(Records from a dataset)
[Begin]

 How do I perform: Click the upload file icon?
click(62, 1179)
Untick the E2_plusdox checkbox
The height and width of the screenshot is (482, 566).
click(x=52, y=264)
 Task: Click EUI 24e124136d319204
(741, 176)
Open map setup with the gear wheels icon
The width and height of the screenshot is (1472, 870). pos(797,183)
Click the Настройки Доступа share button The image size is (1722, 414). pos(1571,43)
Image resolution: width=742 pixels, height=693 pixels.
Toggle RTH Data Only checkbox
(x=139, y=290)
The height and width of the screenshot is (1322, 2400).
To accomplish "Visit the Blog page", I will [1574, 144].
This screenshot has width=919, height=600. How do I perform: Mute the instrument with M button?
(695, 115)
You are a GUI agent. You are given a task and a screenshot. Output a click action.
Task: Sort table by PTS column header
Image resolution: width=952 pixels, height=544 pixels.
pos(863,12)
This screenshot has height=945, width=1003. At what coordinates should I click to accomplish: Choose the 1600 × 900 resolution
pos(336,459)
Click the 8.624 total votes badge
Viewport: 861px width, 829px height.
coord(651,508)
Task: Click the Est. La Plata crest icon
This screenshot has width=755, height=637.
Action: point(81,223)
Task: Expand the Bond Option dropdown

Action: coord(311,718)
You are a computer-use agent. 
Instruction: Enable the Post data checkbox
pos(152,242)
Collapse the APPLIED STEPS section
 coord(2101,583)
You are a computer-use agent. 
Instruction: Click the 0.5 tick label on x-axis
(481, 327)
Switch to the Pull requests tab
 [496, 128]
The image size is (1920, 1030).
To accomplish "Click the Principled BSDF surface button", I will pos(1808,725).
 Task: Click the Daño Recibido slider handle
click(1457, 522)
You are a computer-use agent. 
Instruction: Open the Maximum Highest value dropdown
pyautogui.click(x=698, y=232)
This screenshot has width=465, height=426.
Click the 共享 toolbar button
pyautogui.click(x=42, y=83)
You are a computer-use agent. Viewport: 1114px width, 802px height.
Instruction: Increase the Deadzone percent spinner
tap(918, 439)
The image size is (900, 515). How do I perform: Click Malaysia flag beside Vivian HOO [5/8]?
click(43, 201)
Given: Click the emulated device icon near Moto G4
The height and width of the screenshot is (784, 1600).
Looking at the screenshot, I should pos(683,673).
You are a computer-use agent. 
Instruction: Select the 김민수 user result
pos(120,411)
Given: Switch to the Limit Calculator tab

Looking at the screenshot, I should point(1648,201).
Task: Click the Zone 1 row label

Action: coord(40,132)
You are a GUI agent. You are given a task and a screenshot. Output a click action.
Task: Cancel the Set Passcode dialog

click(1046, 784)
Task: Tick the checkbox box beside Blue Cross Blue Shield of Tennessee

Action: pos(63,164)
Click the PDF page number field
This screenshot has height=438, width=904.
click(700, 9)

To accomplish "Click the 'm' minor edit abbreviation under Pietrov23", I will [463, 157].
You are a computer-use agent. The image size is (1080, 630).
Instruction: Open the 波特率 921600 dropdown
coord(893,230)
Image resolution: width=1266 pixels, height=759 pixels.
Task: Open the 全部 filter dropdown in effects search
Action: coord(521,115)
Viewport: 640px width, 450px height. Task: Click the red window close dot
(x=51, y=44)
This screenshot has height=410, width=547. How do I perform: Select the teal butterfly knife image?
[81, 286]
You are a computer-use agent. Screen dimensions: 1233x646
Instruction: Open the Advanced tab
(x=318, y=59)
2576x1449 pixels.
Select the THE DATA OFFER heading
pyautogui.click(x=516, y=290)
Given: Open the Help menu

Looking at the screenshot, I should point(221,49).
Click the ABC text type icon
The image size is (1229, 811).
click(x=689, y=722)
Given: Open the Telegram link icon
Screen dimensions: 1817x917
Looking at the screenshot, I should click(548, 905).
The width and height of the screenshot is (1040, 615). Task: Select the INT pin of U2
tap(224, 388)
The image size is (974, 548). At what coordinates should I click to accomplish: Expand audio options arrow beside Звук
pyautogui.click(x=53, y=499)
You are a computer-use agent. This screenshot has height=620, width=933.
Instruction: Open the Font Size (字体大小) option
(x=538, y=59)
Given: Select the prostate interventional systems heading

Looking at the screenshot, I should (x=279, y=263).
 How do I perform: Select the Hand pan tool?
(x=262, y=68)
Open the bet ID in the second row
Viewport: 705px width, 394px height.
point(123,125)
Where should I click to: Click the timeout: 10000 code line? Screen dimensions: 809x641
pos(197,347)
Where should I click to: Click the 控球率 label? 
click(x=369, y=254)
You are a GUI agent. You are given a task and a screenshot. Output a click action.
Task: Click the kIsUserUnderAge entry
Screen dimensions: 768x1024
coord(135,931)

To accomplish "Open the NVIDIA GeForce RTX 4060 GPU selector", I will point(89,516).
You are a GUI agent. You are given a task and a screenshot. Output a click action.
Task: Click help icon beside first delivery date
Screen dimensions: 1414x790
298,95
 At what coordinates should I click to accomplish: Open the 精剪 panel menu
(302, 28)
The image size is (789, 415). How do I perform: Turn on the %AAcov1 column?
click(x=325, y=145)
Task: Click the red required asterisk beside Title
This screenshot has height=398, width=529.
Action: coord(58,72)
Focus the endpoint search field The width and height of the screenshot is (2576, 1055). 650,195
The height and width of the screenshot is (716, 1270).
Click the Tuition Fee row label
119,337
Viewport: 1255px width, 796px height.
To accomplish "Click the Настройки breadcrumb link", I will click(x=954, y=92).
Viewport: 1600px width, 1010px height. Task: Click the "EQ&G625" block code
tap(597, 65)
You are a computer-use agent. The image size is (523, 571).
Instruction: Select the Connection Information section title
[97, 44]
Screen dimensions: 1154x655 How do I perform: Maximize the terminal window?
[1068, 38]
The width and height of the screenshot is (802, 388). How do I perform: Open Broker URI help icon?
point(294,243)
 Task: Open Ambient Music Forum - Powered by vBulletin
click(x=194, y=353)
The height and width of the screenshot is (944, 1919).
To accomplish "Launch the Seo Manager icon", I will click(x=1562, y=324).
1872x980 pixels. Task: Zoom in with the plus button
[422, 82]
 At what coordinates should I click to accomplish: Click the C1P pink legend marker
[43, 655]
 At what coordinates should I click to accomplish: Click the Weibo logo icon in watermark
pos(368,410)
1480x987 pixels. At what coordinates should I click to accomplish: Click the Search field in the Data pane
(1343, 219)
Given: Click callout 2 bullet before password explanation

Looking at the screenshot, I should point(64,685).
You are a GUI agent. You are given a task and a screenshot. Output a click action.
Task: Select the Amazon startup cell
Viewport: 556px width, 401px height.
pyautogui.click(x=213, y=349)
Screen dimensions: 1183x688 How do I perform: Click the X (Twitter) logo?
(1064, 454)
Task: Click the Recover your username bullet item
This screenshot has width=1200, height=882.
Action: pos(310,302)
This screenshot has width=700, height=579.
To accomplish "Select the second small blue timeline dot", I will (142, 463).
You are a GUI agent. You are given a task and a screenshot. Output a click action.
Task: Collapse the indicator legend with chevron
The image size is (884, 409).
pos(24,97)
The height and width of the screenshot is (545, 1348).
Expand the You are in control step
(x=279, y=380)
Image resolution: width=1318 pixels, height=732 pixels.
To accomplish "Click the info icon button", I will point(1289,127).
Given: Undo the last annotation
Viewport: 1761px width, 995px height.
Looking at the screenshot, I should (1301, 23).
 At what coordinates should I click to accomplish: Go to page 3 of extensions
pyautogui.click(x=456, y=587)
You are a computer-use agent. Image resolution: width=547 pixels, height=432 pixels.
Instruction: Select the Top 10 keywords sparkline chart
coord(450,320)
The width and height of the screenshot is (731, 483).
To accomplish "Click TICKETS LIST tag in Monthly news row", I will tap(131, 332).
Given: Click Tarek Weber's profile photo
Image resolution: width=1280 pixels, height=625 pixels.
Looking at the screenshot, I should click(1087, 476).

[End]

### BRIEF
Copy out the lines of the records verbatim, starting at the line containing "The height and width of the screenshot is (716, 1270)." and ending at the line containing "Looking at the screenshot, I should (1301, 23).", with both of those lines included.

### FULL OUTPUT
The height and width of the screenshot is (716, 1270).
Click the Tuition Fee row label
119,337
Viewport: 1255px width, 796px height.
To accomplish "Click the Настройки breadcrumb link", I will click(x=954, y=92).
Viewport: 1600px width, 1010px height. Task: Click the "EQ&G625" block code
tap(597, 65)
You are a computer-use agent. The image size is (523, 571).
Instruction: Select the Connection Information section title
[97, 44]
Screen dimensions: 1154x655 How do I perform: Maximize the terminal window?
[1068, 38]
The width and height of the screenshot is (802, 388). How do I perform: Open Broker URI help icon?
point(294,243)
 Task: Open Ambient Music Forum - Powered by vBulletin
click(x=194, y=353)
The height and width of the screenshot is (944, 1919).
To accomplish "Launch the Seo Manager icon", I will click(x=1562, y=324).
1872x980 pixels. Task: Zoom in with the plus button
[422, 82]
 At what coordinates should I click to accomplish: Click the C1P pink legend marker
[43, 655]
 At what coordinates should I click to accomplish: Click the Weibo logo icon in watermark
pos(368,410)
1480x987 pixels. At what coordinates should I click to accomplish: Click the Search field in the Data pane
(1343, 219)
Given: Click callout 2 bullet before password explanation

Looking at the screenshot, I should point(64,685).
You are a GUI agent. You are given a task and a screenshot. Output a click action.
Task: Select the Amazon startup cell
Viewport: 556px width, 401px height.
pyautogui.click(x=213, y=349)
Screen dimensions: 1183x688 How do I perform: Click the X (Twitter) logo?
(1064, 454)
Task: Click the Recover your username bullet item
This screenshot has width=1200, height=882.
Action: pos(310,302)
This screenshot has width=700, height=579.
To accomplish "Select the second small blue timeline dot", I will (142, 463).
You are a GUI agent. You are given a task and a screenshot. Output a click action.
Task: Collapse the indicator legend with chevron
The image size is (884, 409).
pos(24,97)
The height and width of the screenshot is (545, 1348).
Expand the You are in control step
(x=279, y=380)
Image resolution: width=1318 pixels, height=732 pixels.
To accomplish "Click the info icon button", I will point(1289,127).
Given: Undo the last annotation
Viewport: 1761px width, 995px height.
Looking at the screenshot, I should (1301, 23).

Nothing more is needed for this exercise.